That so many people seem to believe they need to boost their intake of vitamins and supplements is a triumph of marketing. Most Americans are well-nourished (besides being amply fed). Because much of our food is fortified with nutrients, once-common deficiency diseases such as scurvy and rickets, caused by inadequate vitamin C and D, respectively, have nearly disappeared in this and other developed countries. Researchers generally believe that with a few exceptions, like pregnant women or the elderly, most people don't need supplements. Over the 22-year course of the Iowa Women's Health Study, supplemental vitamin B6, folic acid, iron, magnesium, and zinc were associated with a slightly higher risk of premature death, copper to an 18 percent increased risk. Findings were published last year in the Archives of Internal Medicine. The study authors highlighted concerns about the long-term use of supplements and vitamins among those who do not have severe nutritional deficiencies. The pills, they concluded, are best used when recommended by doctors—not for general prevention.
A 2009 editorial in the Journal of the National Cancer Institute, meanwhile, warned that most vitamin studies show no cancer benefits, and that some found unexpected harm. Two studies of supplemental beta carotene, for example, found higher lung cancer rates, and folic acid research suggested a higher risk of colon polyps among those taking supplements than among those in a placebo group.
Still, some researchers maintain that the diets of many Americans fall somewhat short on certain key nutrients—not enough to threaten a return of those debilitating deficiency diseases, but perhaps enough to call for a little extra help. What follows is the current thinking—pro and con—on popular key supplements that have been well-studied.
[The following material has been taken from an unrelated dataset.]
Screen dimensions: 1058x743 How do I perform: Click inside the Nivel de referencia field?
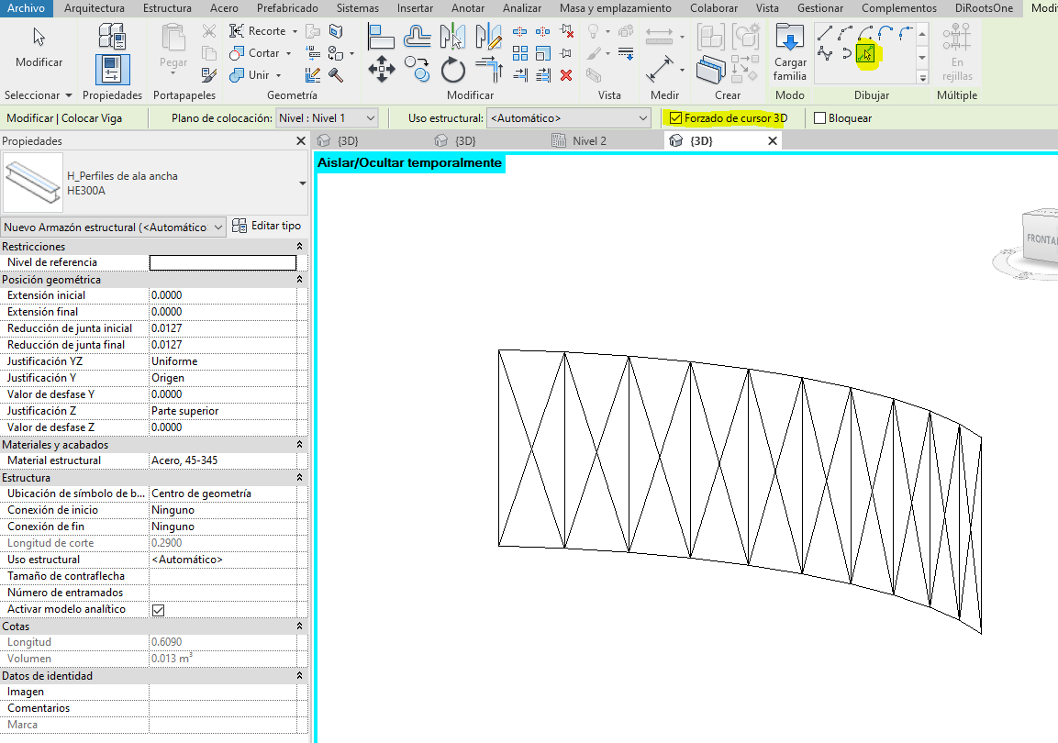click(x=222, y=262)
Multivitamins. The U.S. Preventive Services Task Force neither recommends nor advises against multivitamins (or other supplements) for preventing cancer or cardiovascular disease. Yet many researchers say a multivitamin has a role as "a very inexpensive insurance policy," says David Schardt, senior nutritionist at the Center for Science in the Public Interest, a nutrition advocacy group in Washington, D.C. There's no need for anything fancy that claims "heart health" or "prostate health" benefits, he says; an inexpensive, basic brand is fine. In 2008, Harvard Men's Health Watch newsletter editor Harvey Simon recommended against multivitamins. His chief worry was that on top of already fortified foods, the folate in a multi could spur cancer. But a study since then showed that cancer was not increased in women at risk for heart problems who were given folic acid supplements. Simon is now less concerned about breast cancer risk, but prostate cancer still worries him.